Oleh: Ahmad Supena (Ketua Jurusan Pendidikan Bahasa dan Sastra Indonesia Untirta)
Kampus idealnya menjadi persemaian dan lahirnya kreativitas dan pengetahuan yang selalu aktual dan segar. Hidup dan berkembang maju dengan riset dan diskusi yang sehat dan produktif. Menjadi tempat penyebaran gagasan yang senantiasa berkesinambungan. Rumah bagi keteladanan sains sekaligus literasi. Sudah tentu yang diharapkan menjadi motor penggeraknya adalah para guru besarnya.
Dalam dunia kampus dan perguruan tinggi, kita mengenal sejumlah guru besar yang kerapkali juga sanggup menghadirkan tulisan-tulisan segar dan inspiratif. Mereka juga asyik dan enak ketika menyampaikan gagasan dan pengetahuan mereka secara lisan kepada publik penyimak. Kita bisa mencontohkan seperti Karlina Supeli, almarhum Kang Jalal dan yang lainnya.
Kita sudah tentu mengharapkan teladan-teladan serupa di kampus-kampus kita.
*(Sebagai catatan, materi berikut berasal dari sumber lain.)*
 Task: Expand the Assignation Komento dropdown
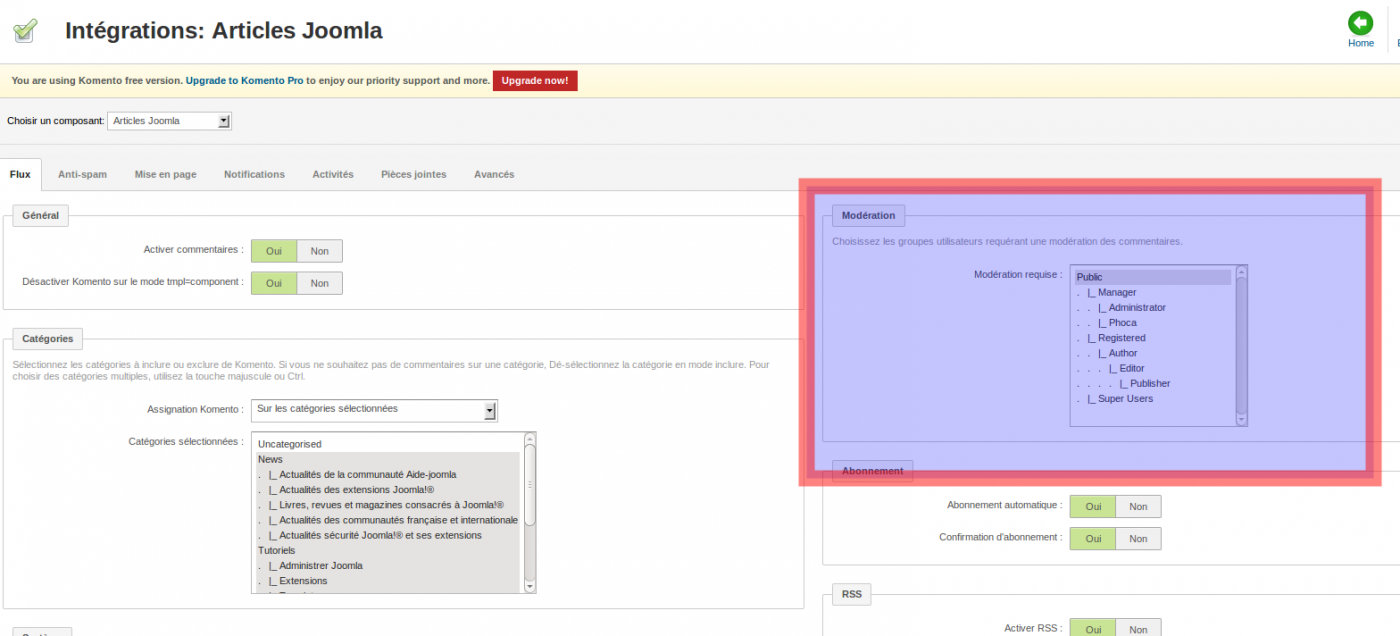[x=374, y=409]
Orang-orang itu bisa menciptakan situasi yang hidup dan menyenangkan saat mengajar, dan juga sanggup berbagi informasi dan pengetahuan-pengetahuan bernas ke khalayak di luar kampus atau kepada masyarakat umum.
Kita sudah tentu akan sangat gembira dan bersyukur ketika para guru besar di kampus-kampus kita menulis tulisan-tulisan atau menerbitkan buku-buku yang akan memperkaya khazanah pengetahuan dan literasi kita. Figur-figur yang juga tentu kita harapkan menjadi teman dialog dan diskusi yang menggugah di forum-forum ilmiah kampus kita.
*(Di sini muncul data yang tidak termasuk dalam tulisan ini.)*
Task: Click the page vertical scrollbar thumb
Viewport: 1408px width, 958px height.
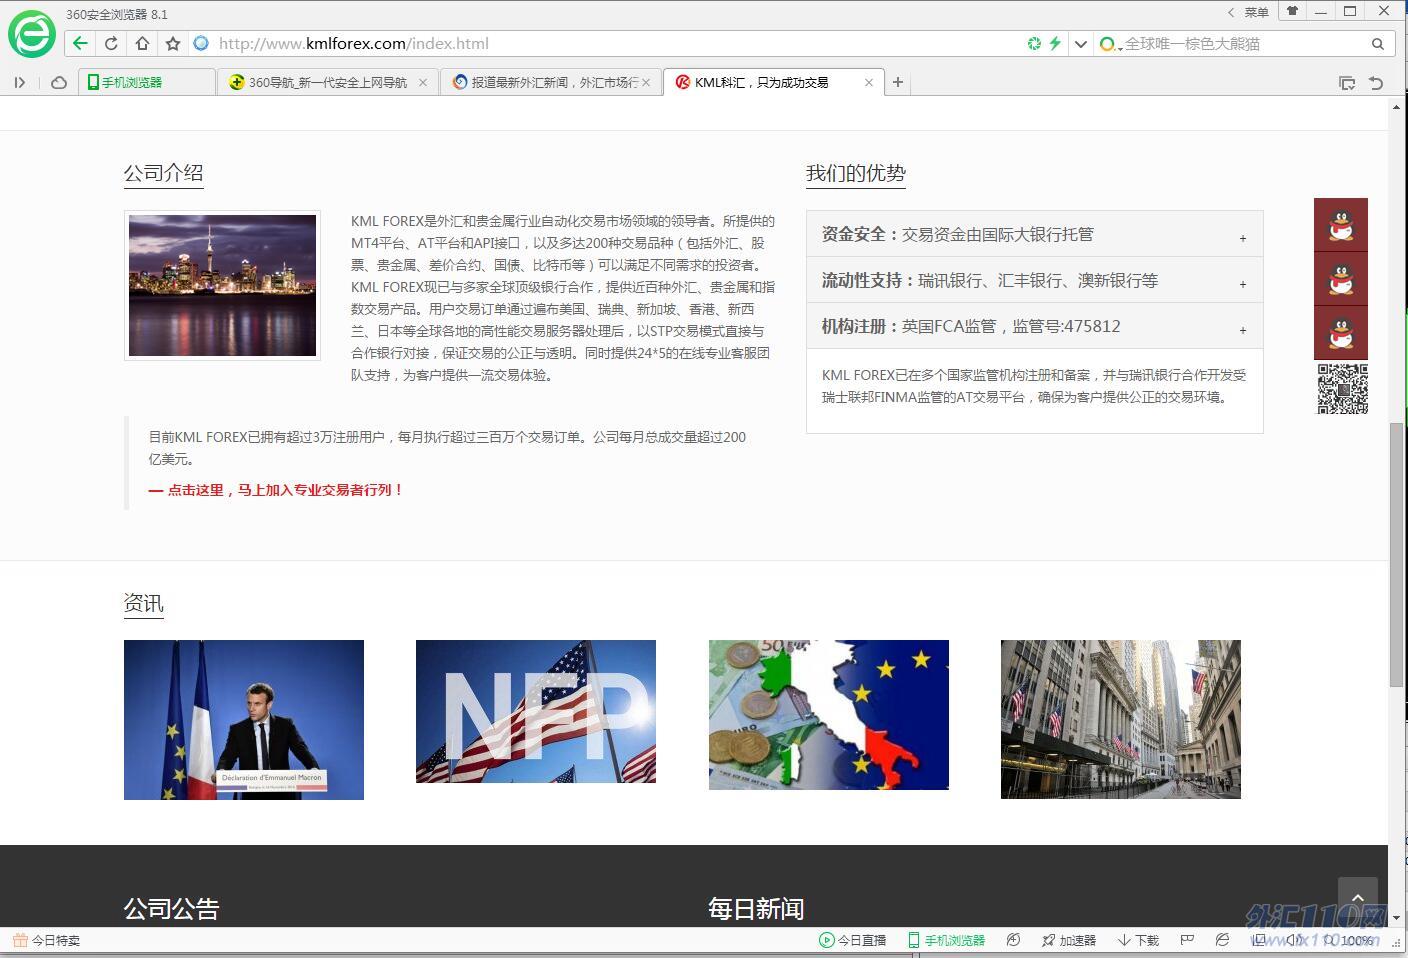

Dengan begitu, suasana dan kualitas kampus pun akan hidup dan terbangun secara berkelanjutan. Keteladanan para guru besar juga diharapkan sanggup membangun budaya akademik yang kuat dan kokoh yang akan berdampak pula dengan sendirinya kepada bawahan mereka dan para mahasiswa.
Sudah terbukti pula, seperti telah disebutkan contoh dua namanya, para guru besar yang produktif dan inspiratif segera menjadi panutan dan teladan para mahasiswa, bahkan masyarakat umum yang mengikuti dan mengonsumsi tulisan-tulisan dan buku-buku orisinal mereka.
Yang juga tidak kalah penting adalah bagaimana mereka mampu mengimplementasikan budaya akademik dan kultur literasi yang sehat dan maju ke dalam sistem dan kelembagaan yang juga sehat dan adil bisa dimanfaatkan oleh mereka yang ingin mendapatkan manfaatnya. Dalam hal ini tentu keberadaan riset, pelatihan dan diskusi, sebagai contohnya, menjadi niscaya sebagai proses peningkatan literasi dan kapasitas akademik para warga kampus.
Upaya menanamkan kesadaran dan budaya membaca harus diteladankan oleh para guru besar mereka dengan produktivitas para guru besar yang diharapkan bisa menginspirasi banyak orang. Dari segi infrastruktur, peran aktif perpustakaan dan laboratorium riset yang optimal dan sanggup memotivasi para mahasiswa dan dosen untuk menulis dan melakukan riset. Hal lain yang juga tidak kalah penting adalah bagaimana kampus menggalakkan jurnal dan publikasi yang diusahakan berwibawa sebagai wadah produktivitas akademik dan literer para guru besar, dosen dan para mahasiswa berprestasi.
Dan terakhir, meski bukan yang paling terakhir, pentingnya para mahasiswa dan warga kampus berkenalan dan mengapresiasi seni dan sastra sebagai medium dan wasilah meningkatkan kepekaan rasa sekaligus ketajaman pikir yang akan menjadi rahim kecerdasan dan kreativitas insan-insan akademik yang manusiawi. (*)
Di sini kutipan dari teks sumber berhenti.